Assim, visando encontrar a tão desejada sensação de segurança, aglomeram-se em condomínios, rechaçando fortemente a criminalidade pungente.

Porém, assim como acontece nas grandes cidades, que por vezes abandonas e mal geridas, transformam-se em verdadeiro conglomerado de violência e insegurança, o condomínio, se não administrado de forma correta, sem regras de funcionamento e sem o devido cuidado em relação a sua estrutura, pode vir a definhar-se, tornando verdadeiro problema para os seus moradores.

Então, a pergunta que se faz é como cultivar no condomínio uma atmosfera de harmonia e de paz, sendo este o questionamento de muitos síndicos e moradores.

A receita perfeita e acabada talvez não se tenha. Entretanto, sem o devido cuidado, sem o comprometimento e o envolvimento de todos na administração do conjunto, auxiliando o síndico, à administradora e demais empresas envolvidas direta ou indiretamente na difícil tarefa de gerenciar o condomínio física e economicamente, certamente o objetivo não será alcançado.
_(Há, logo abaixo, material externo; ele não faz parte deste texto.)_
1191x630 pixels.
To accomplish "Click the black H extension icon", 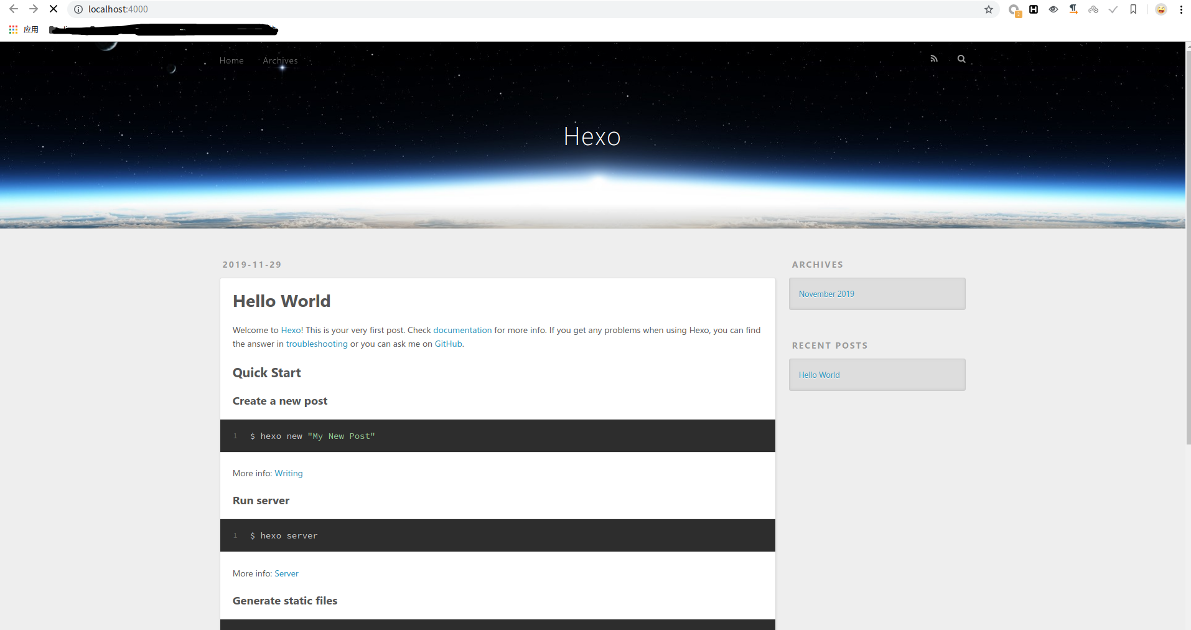I will 1034,9.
Criar regras de conduta e de convivência é fator preponderante para o sucesso na manutenção de um ambiente harmonioso e confortável, onde os moradores possam desfrutar dos benefícios de viver em comunidade.
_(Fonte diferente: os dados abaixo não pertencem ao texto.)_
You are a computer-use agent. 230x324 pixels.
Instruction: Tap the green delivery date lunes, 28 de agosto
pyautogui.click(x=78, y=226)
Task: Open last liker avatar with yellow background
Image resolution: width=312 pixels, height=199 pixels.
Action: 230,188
Visando tal desiderato, há que se ter para tanto, o comprometimento de toda a comunidade condominial no intuito de cuidar e zelar pelo bom nome do condomínio, onde vizinhos tenham o prazer da convivência em grupo, e a estrutura do conjunto seja reconhecidamente boa, capaz de aguçar naqueles que ali desejem viver, o propósito de adquirir seu imóvel, construir e edificar o seu lar, o seu castelo.

Ademais, a verdade é que não há nada melhor do que poder chegar em casa e encontrar um ambiente de calma e tranquilidade. De poder encontrar com os vizinhos e saudá-los. De cumprimentar o síndico, o zelador, a faxineira sempre com bom-ânimo e satisfação.

Ter a certeza de que depois de um longo e exaustivo dia de trabalho e de estudos, de incontáveis afazeres, abatidos e fatigados pelo combate diário nos campos de batalha da vida, confortavelmente acolhidos no aconchego da sala de nossas casas, podermos partilhar junto de nossas famílias de momentos de harmonia e de paz.

Este desejo só é possível com o comprometimento de todos. Onde, soberanamente haja o respeito ao próximo.

Para tanto, semear a paz, o entendimento e a amizade é fator preponderante para que se tenha no condomínio um verdadeiro ambiente de harmonia e de entendimento, eis que todos nós, ao escolhermos viver entre meia-paredes, assumimos a obrigação de respeitar os limites da boa convivência e urbanidade, pois a nossa liberdade termina exatamente quando começa a do nosso vizinho.

Então, sejamos sempre cordiais e façamos do entendimento recíproco meta a ser atingida.

Façamos do nosso condomínio um verdadeiro lar. Uma casa de muitas famílias e de incontáveis amigos.